━━━ Text block

III. How His Salvation reaches us
Christ Lives in His Church
Christ lives.
And he is bringing about the liberation of the world. The Church, founded by
Him, maintains the mystery of His incarnation and His salvation among the
nations. The light of Christ shines within the Church.
The
Transfiguration story also reveals to us the mystery of the Church and its
mission in our national history. Saint Peter, the first Pope chosen for this
newborn Church, describes to us the mission of the Church in the poetic symbol
of a lamp, which carries the light of the prophets. When it is put in contact with the Christ of
the Transfiguration, this lamp becomes more luminous because the fulfillment of
all the prophets is inherent in Him, and he takes it to the paths of men “until the day dawns and the morning star
rises in your hearts” (2 Peter 1:19).
Its mission is “to bring the light of Christ to all men, a
light brightly visible on the countenance of the Church.” (LUMEN GENTIUM,
1). She brings us to the true Christ. We cannot forget that the 6th of August
is an encounter of our country with God made possible thanks to the Church. The
creed of the Church is the starting point of our faith. We have received our
faith in Jesus from the Church—not from philosophical or physiological
criticism. Any other Christ and any
other liberation that is not the Christ and is not the liberation preached by the
Church, will always be an illusory Christ and liberation, as “historic” as some
wish to call them. As St. Paul told the
Galatians in the name of the Church, “If
any man preacheth unto you any gospel other than that which ye received, let
him be anathema.” (Gal. 1:9.)
Visible sign of Our Encounter with Him
And, at the
same time that the Church is the bearer of the true light of Christ, she also
is the goal of the evangelization of the peoples. Because Evangelization
preaches, “the search for God Himself
through prayer ... but also through communion with the visible sign of the
encounter with God which is the Church of Jesus Christ; and this communion in
its turn is expressed by the application of those other signs of Christ living
and acting in the Church which are the sacraments.” (EVANGELII NUNTIANDI,
28) Thus, Paul VI tears down the
dichotomy in certain pastoral teachings of Protestant inspiration which
purports to juxtapose “evangelization” against “sacramentalization,” in his
masterful exhortation, EVANGELII NUNTIANDI.

━━━━━━

* Problem details
In the passage on Christ and the Church, what poetic symbol does Saint Peter use to describe the Church's mission? Rely only on the passage on Christ and the Church.

━━━ Data section

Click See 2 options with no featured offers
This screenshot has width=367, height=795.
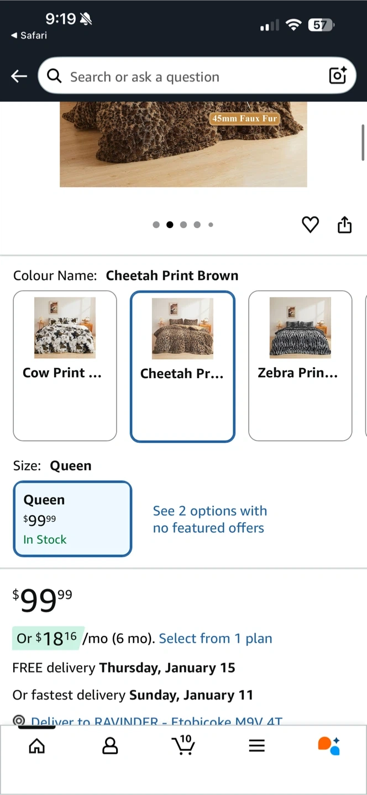click(x=209, y=519)
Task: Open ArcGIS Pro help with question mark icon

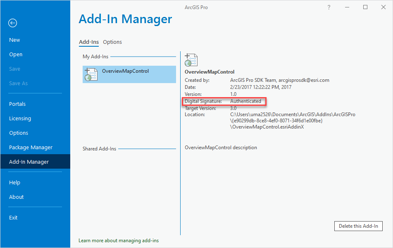Action: (x=329, y=7)
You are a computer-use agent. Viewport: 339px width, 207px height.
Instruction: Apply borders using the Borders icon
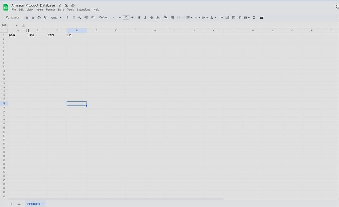(x=172, y=17)
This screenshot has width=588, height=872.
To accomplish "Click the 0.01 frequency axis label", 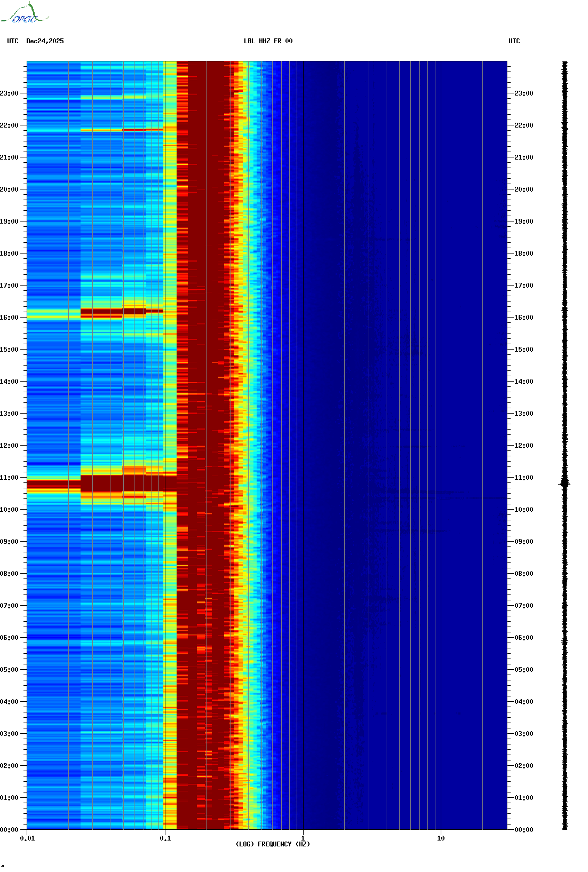I will 27,838.
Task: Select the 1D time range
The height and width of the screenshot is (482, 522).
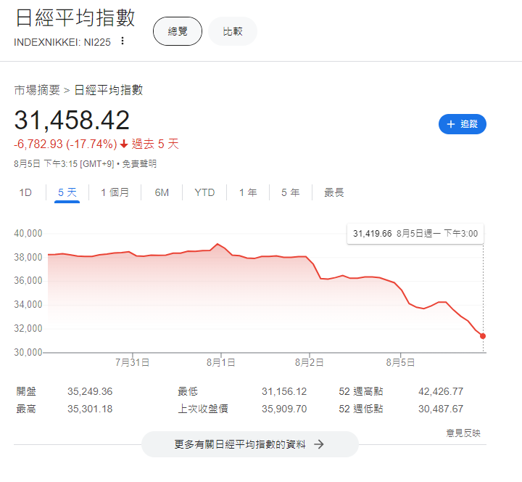Action: [x=25, y=192]
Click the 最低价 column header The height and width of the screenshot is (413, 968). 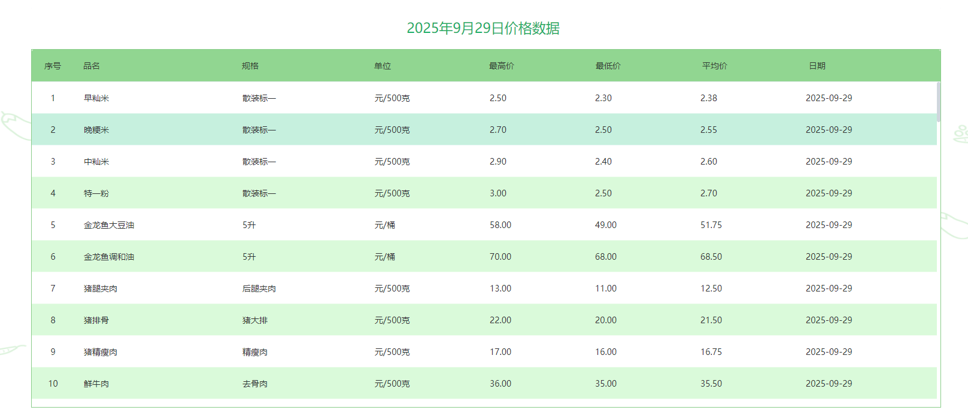point(608,66)
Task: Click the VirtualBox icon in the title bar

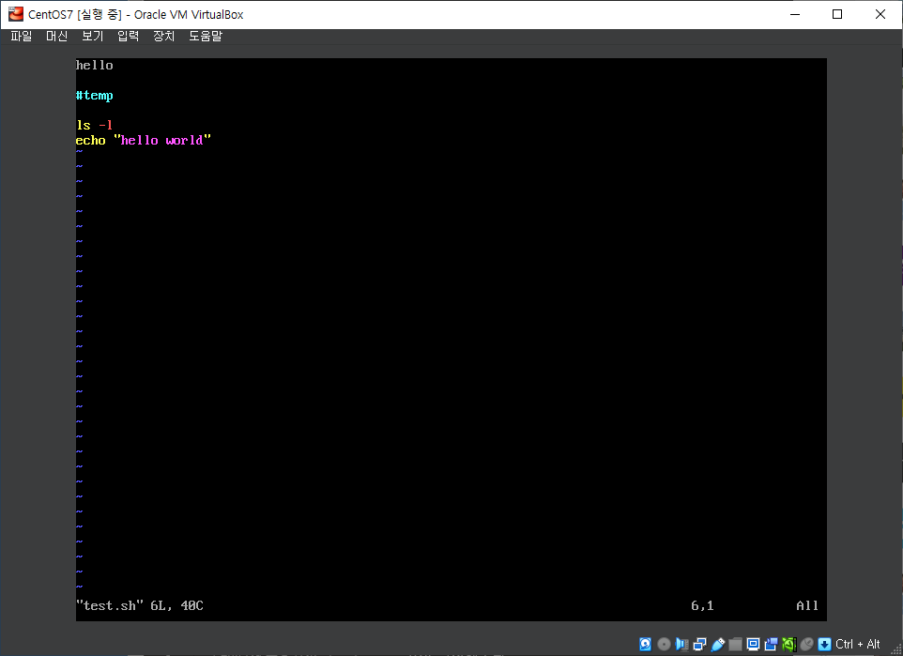Action: 13,14
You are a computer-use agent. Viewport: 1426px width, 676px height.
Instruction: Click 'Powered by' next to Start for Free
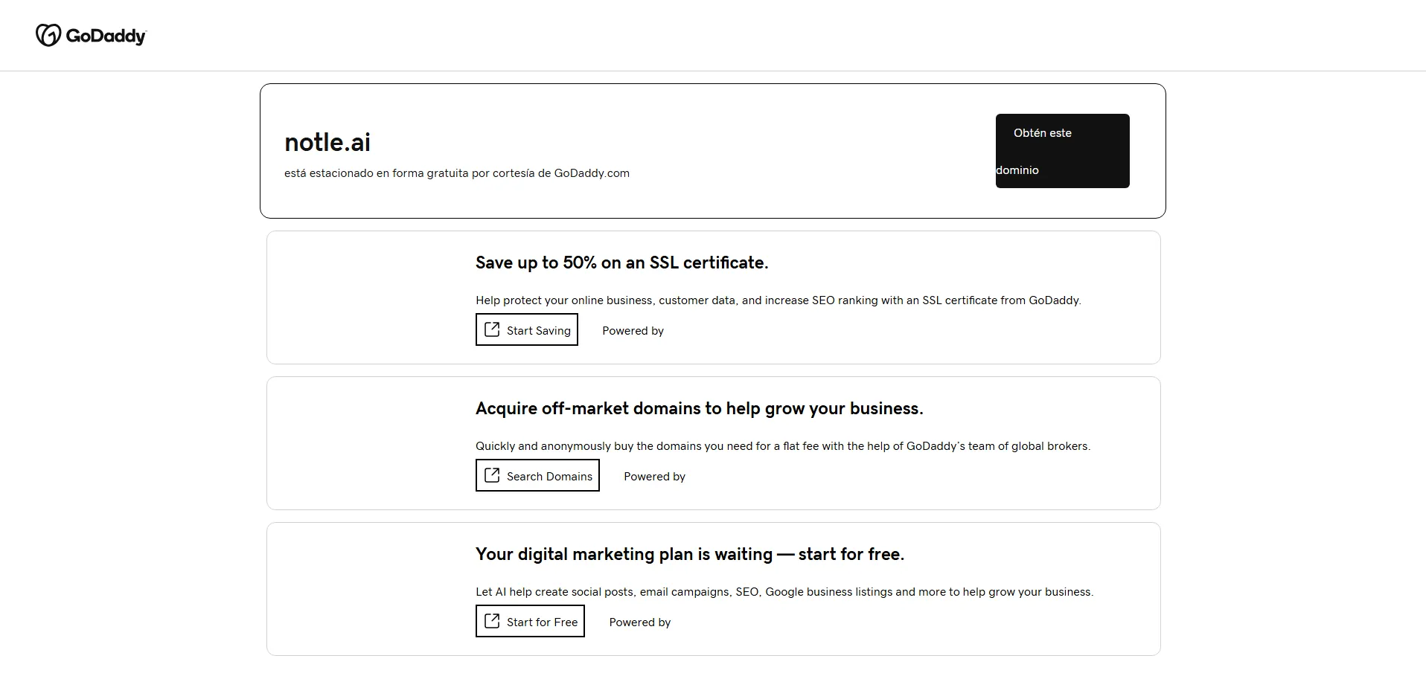tap(639, 622)
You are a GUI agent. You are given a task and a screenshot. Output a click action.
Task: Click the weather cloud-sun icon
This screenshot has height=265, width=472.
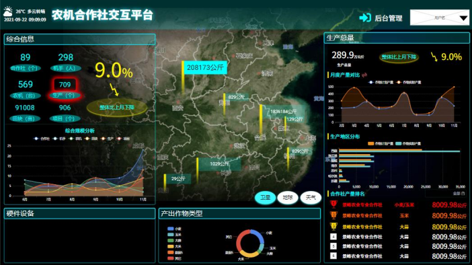point(8,11)
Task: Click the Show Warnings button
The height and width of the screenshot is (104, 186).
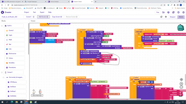Action: coord(37,95)
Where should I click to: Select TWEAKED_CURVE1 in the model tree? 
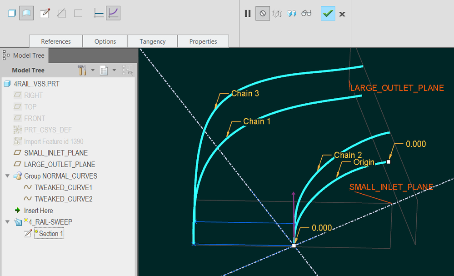63,187
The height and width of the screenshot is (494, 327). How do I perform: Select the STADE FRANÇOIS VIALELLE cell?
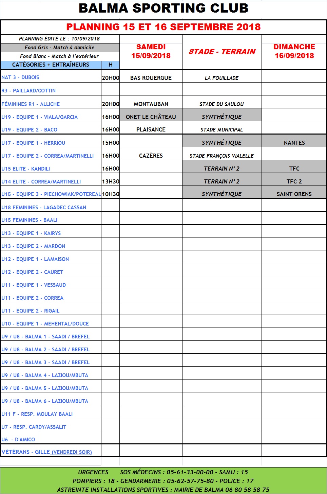[x=222, y=156]
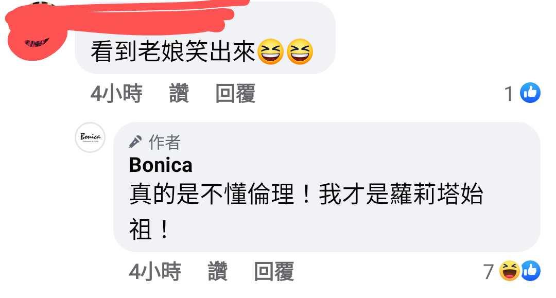The width and height of the screenshot is (556, 298).
Task: Like the first comment with 讚
Action: click(x=179, y=94)
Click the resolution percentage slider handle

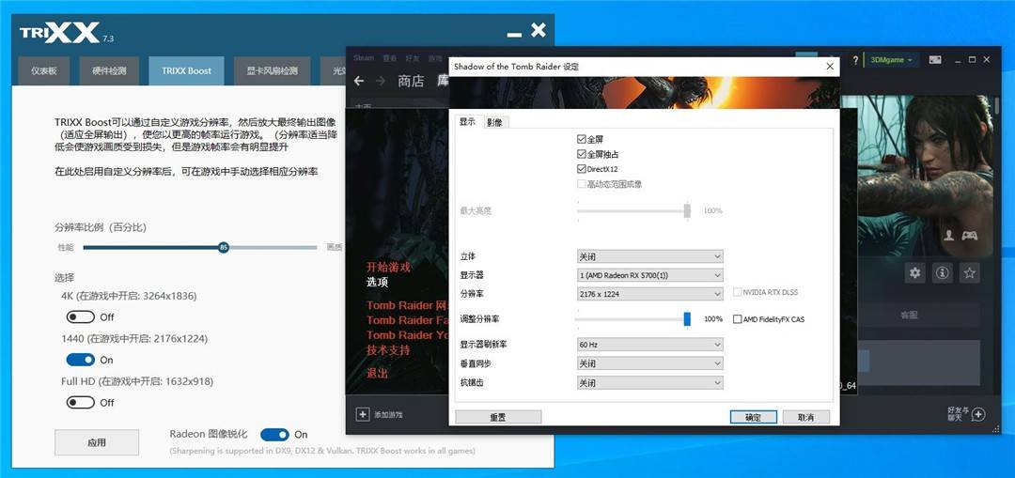pyautogui.click(x=224, y=247)
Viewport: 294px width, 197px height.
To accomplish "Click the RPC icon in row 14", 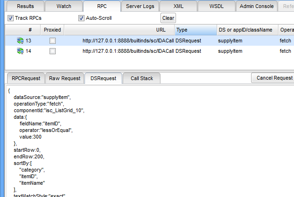I will point(20,51).
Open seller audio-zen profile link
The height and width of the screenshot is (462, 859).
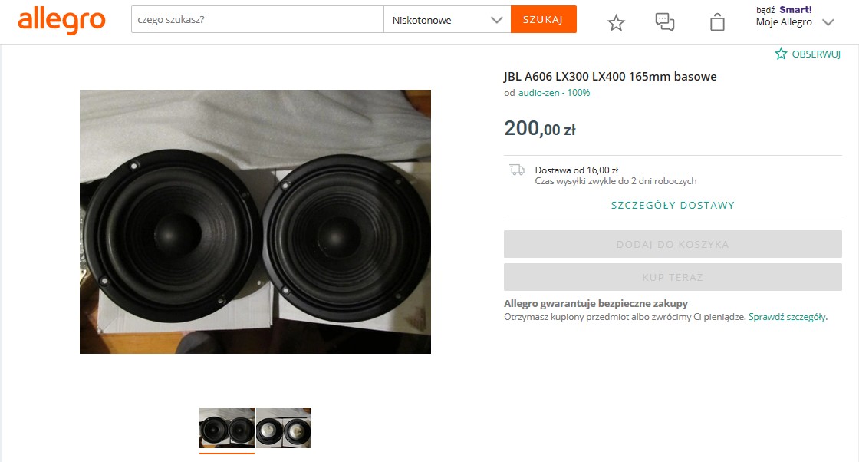(x=554, y=93)
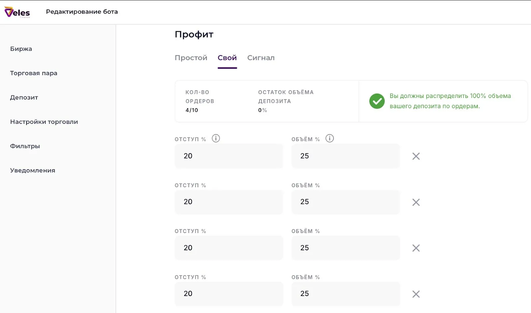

━━━━━━

* Answer in full
A lamp, which carries the light of the prophets.